Course Overview
This three-day course provides a follow-on from the Introduction to Solaris course for power users and administrators who wish to learn more of the general purpose Solaris/UNIX utilities, and be able to automate tasks by writing shell scripts. This course not only teaches you the utilities and programming skills, but also provides many examples of useful shell scripts. A further important aspect is that you will be able to readily interpret existing scripts.
Prerequisites
Experience of Solaris or UNIX similar to the level covered in our Introduction to Solaris course.
Course Outline
Review of shell facilities
redirection. piping. history. aliases. metacharacters. command line editing.
Regular Expressions
Commands that use regular expressions. Special characters in regular expressions. Examples of regular expressions used with the grep utility.
Solaris utilities
Utilities for manipulating data, generating reports and much more (nawk, grep, sort, sed, cut, tr). Utilities for examining and converting data (dd, tar, mt, od, what, strings). Utilities for hunting around (find, which). UNIX Comparison/Differential commands. Using cmp, diff, diff3, comm for comparing files and directories.
Advanced vi
Using the more complex and powerful facilities of the vi editor. Moving blocks of text. Recovering previous deleted lines. Placing markers in text. Running UNIX commands from vi. Setting and saving options. Using ex commands for rapid repetitive changes. Setting up keyboard macros.
Bourne and Korn Shell Programming
The Bourne shell: A simple shell program. Execution of Scripts. Run time arguments. Input from the keyboard. Shell variables. Integer Arithmetic. Control statements. Loop statements. The case statement. Catching interrupts with trap. The Korn Shell: The additional programming features of the korn shell such as let and select, plus integer arithmetic and other facilities. Practicals include interpretation of existing scripts as well as writing new scripts. Techniques and practical tips for good scripts. Use of absolute & relative paths - passing data between commands - useful special files and directories - labelling your output - options - good programming practice.

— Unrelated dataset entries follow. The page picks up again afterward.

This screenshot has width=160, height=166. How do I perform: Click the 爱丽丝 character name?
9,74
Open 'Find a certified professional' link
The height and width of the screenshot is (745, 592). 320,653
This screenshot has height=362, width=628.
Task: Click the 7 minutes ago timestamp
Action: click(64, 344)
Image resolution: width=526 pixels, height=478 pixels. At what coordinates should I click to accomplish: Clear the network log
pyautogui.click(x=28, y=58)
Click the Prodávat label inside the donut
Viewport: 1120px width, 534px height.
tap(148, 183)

The Printer Spooling mechanism
Understanding the printer spooling mechansim. Using the spooling commands. Troubleshooting hung printers.

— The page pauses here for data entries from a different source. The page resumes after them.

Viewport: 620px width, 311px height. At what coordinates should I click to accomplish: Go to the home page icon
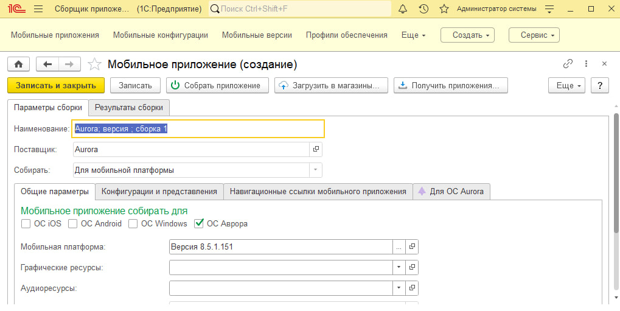tap(18, 64)
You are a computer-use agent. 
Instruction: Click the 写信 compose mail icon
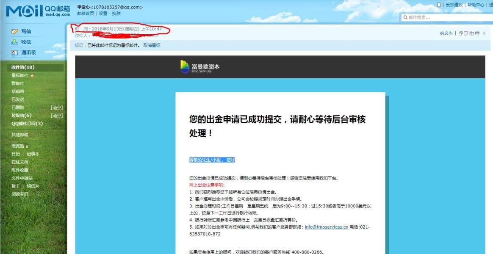coord(15,31)
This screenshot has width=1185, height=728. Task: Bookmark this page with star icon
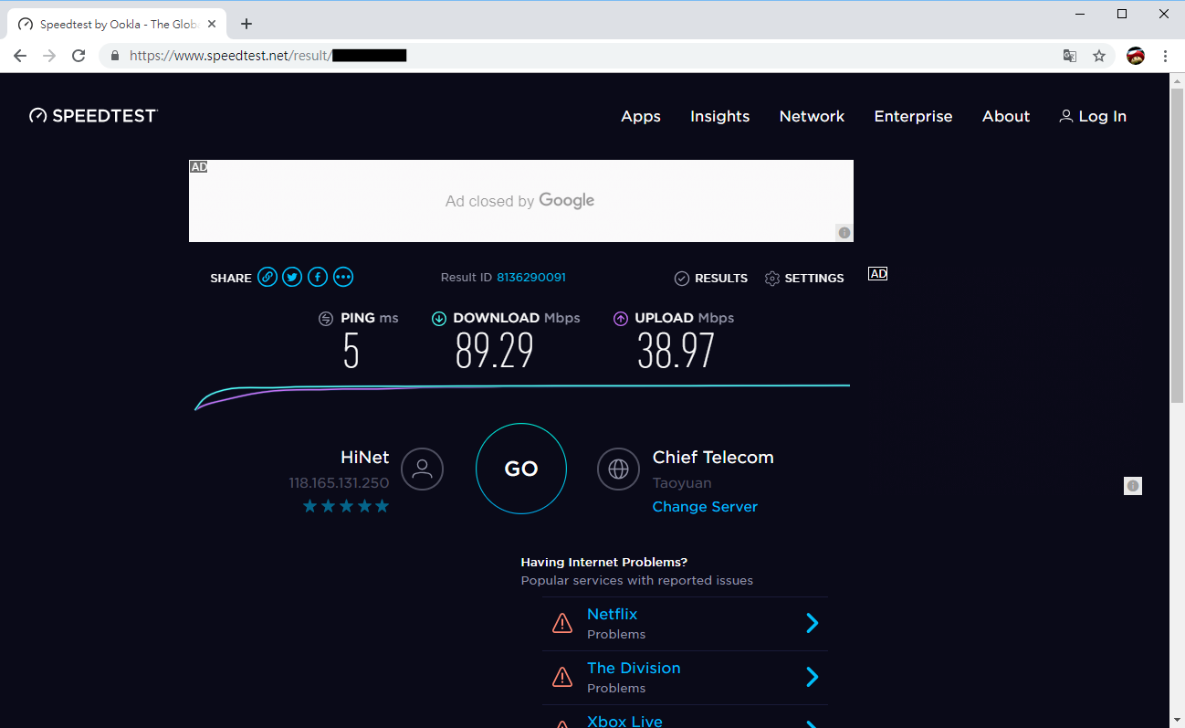pos(1099,56)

Overview of System Administration
Sun Workstation Solaris configurations & hardware types. Pointers to performing administration tasks on Solaris, including:- System administration functions & procedures. How is administration carried out? System Administration tools.
Network Resources
Network File System (NFS) Overview - uses & benefits. NFS example. Overview of the network information services NIS, NIS+ and DNS Other major network facilities, e.g. web servers and browsers.